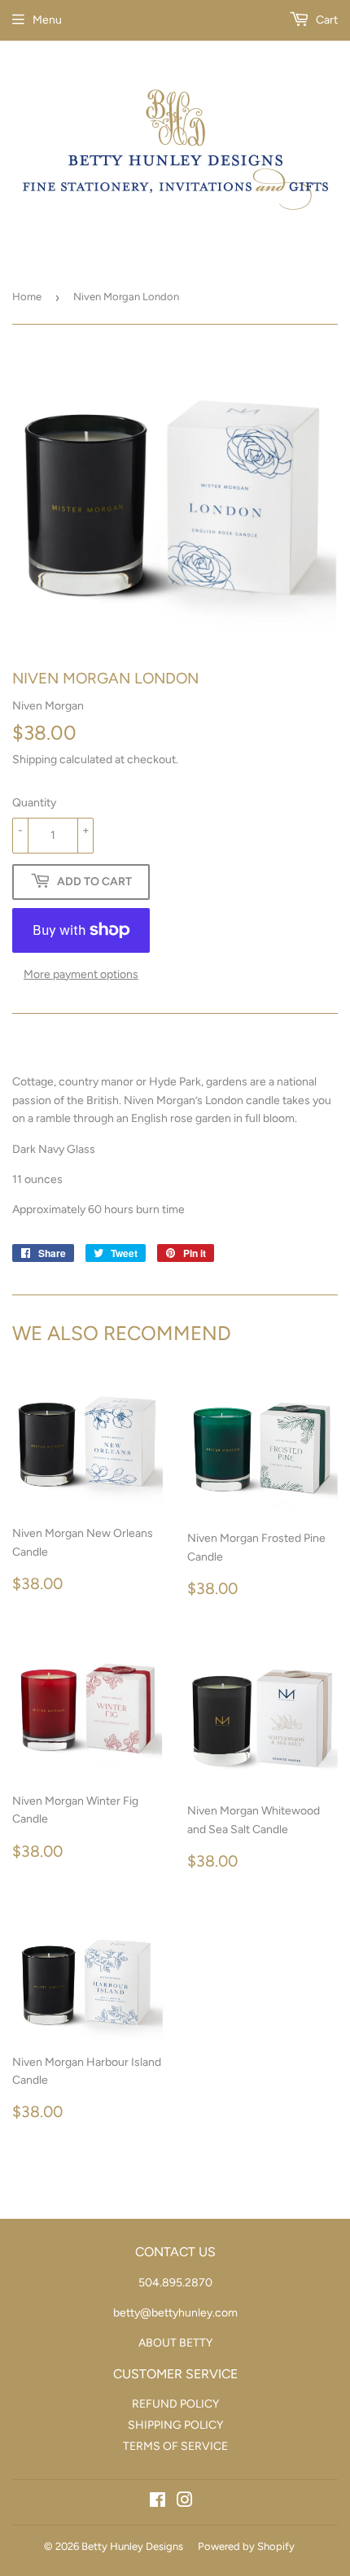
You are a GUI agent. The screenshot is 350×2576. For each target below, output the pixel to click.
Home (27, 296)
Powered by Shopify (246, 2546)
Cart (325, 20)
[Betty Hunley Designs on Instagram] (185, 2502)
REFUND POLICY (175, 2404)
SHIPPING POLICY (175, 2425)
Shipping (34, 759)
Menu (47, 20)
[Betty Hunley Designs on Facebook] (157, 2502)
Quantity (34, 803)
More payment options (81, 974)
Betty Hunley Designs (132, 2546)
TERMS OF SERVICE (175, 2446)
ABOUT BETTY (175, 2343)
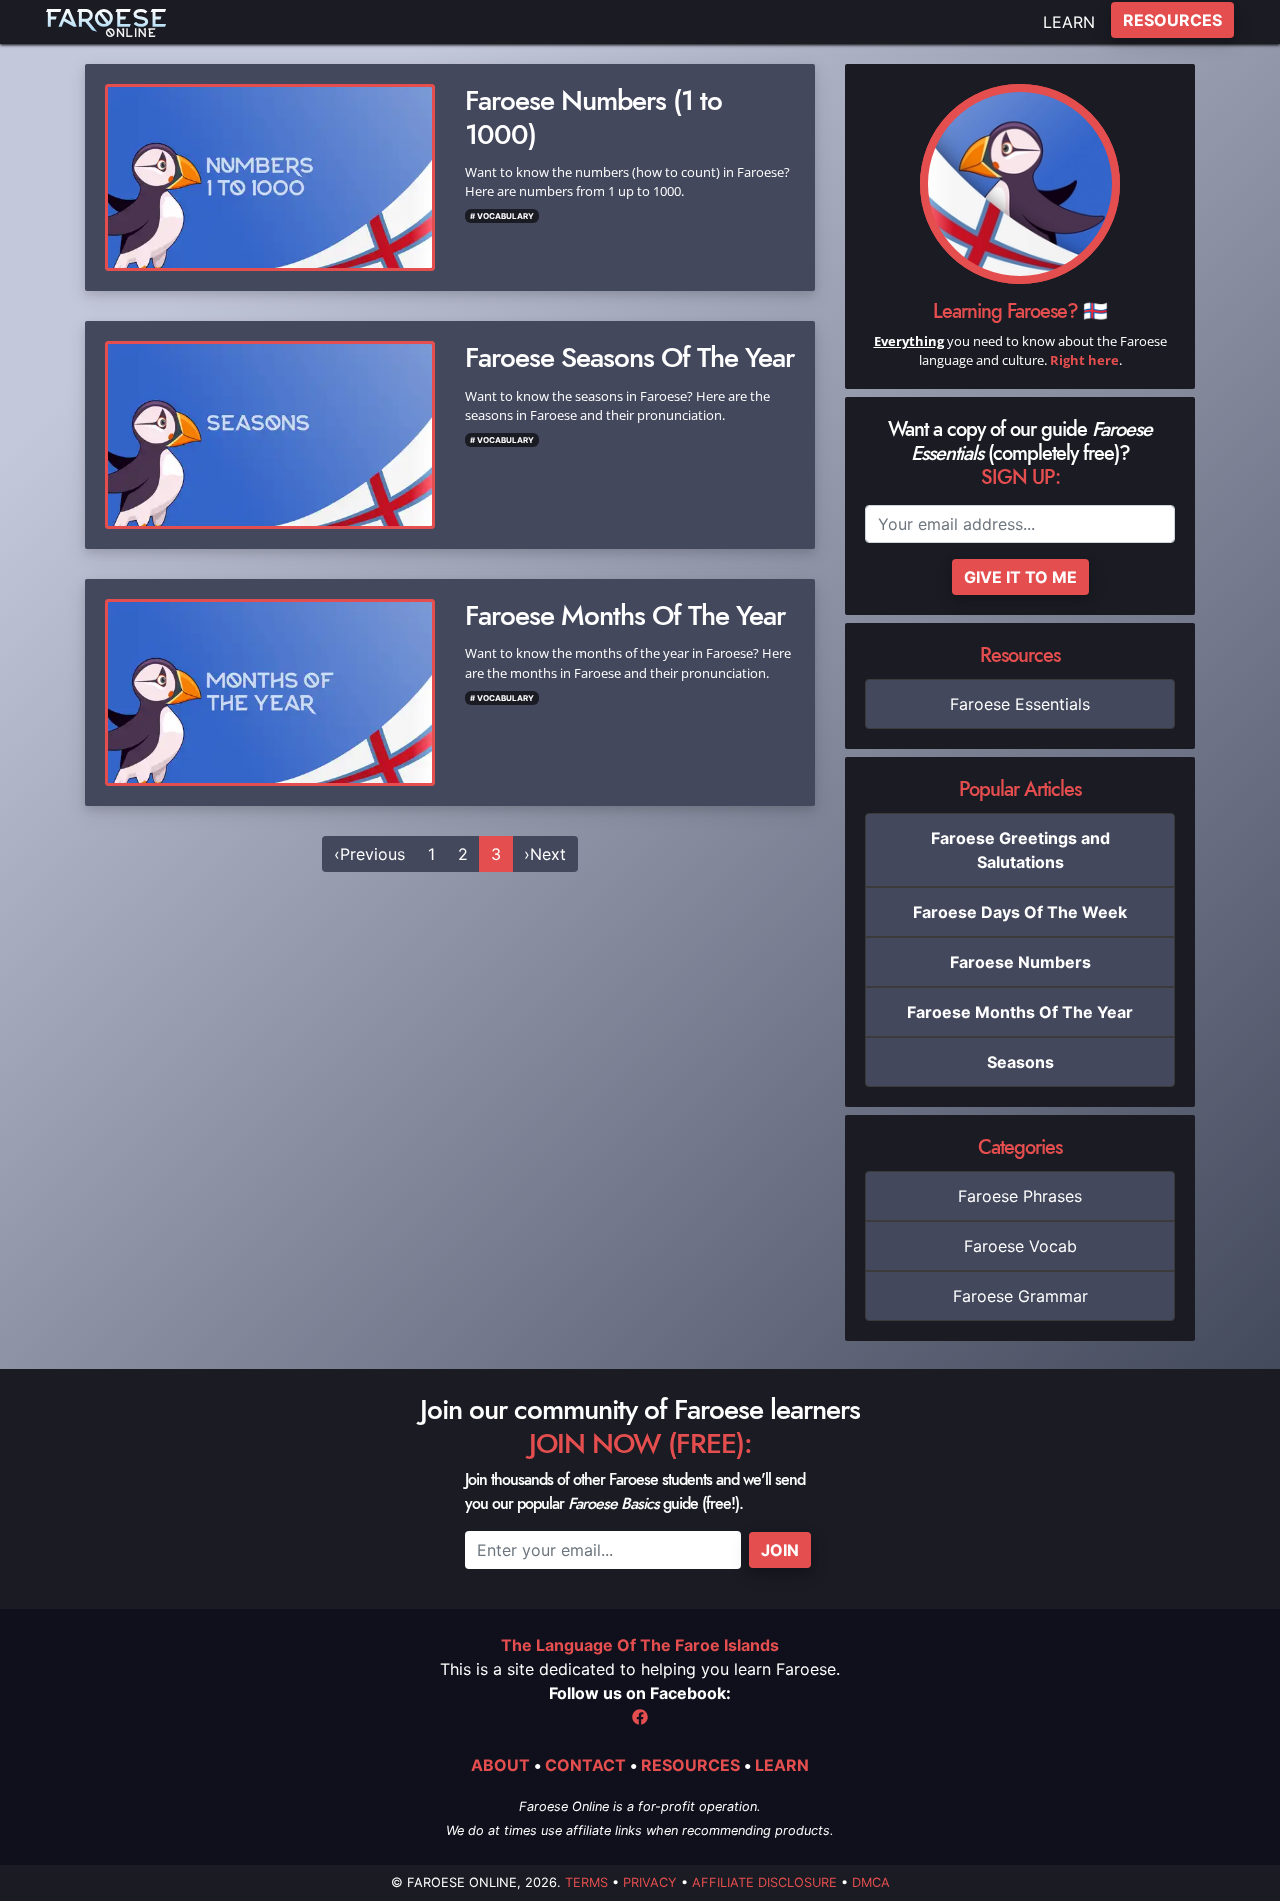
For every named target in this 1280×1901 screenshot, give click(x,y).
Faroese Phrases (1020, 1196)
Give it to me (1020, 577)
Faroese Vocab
----
Transcribe the whole listing exactly. Pictures stay out of your copy.

:: Expected answer ::
You are a GUI agent. The screenshot is 350×2576. For each target below, output the pixel to click.
Home (27, 296)
Powered by Shopify (246, 2546)
Cart (325, 20)
[Betty Hunley Designs on Instagram] (185, 2502)
REFUND POLICY (175, 2404)
SHIPPING POLICY (175, 2425)
Shipping (34, 759)
Menu (47, 20)
[Betty Hunley Designs on Facebook] (157, 2502)
Quantity (34, 803)
More payment options (81, 974)
Betty Hunley Designs (132, 2546)
TERMS OF SERVICE (175, 2446)
ABOUT BETTY (175, 2343)
For every named target in this 1280×1901 screenshot, give click(x,y).
Faroese Phrases (1020, 1196)
Give it to me (1020, 577)
Faroese Vocab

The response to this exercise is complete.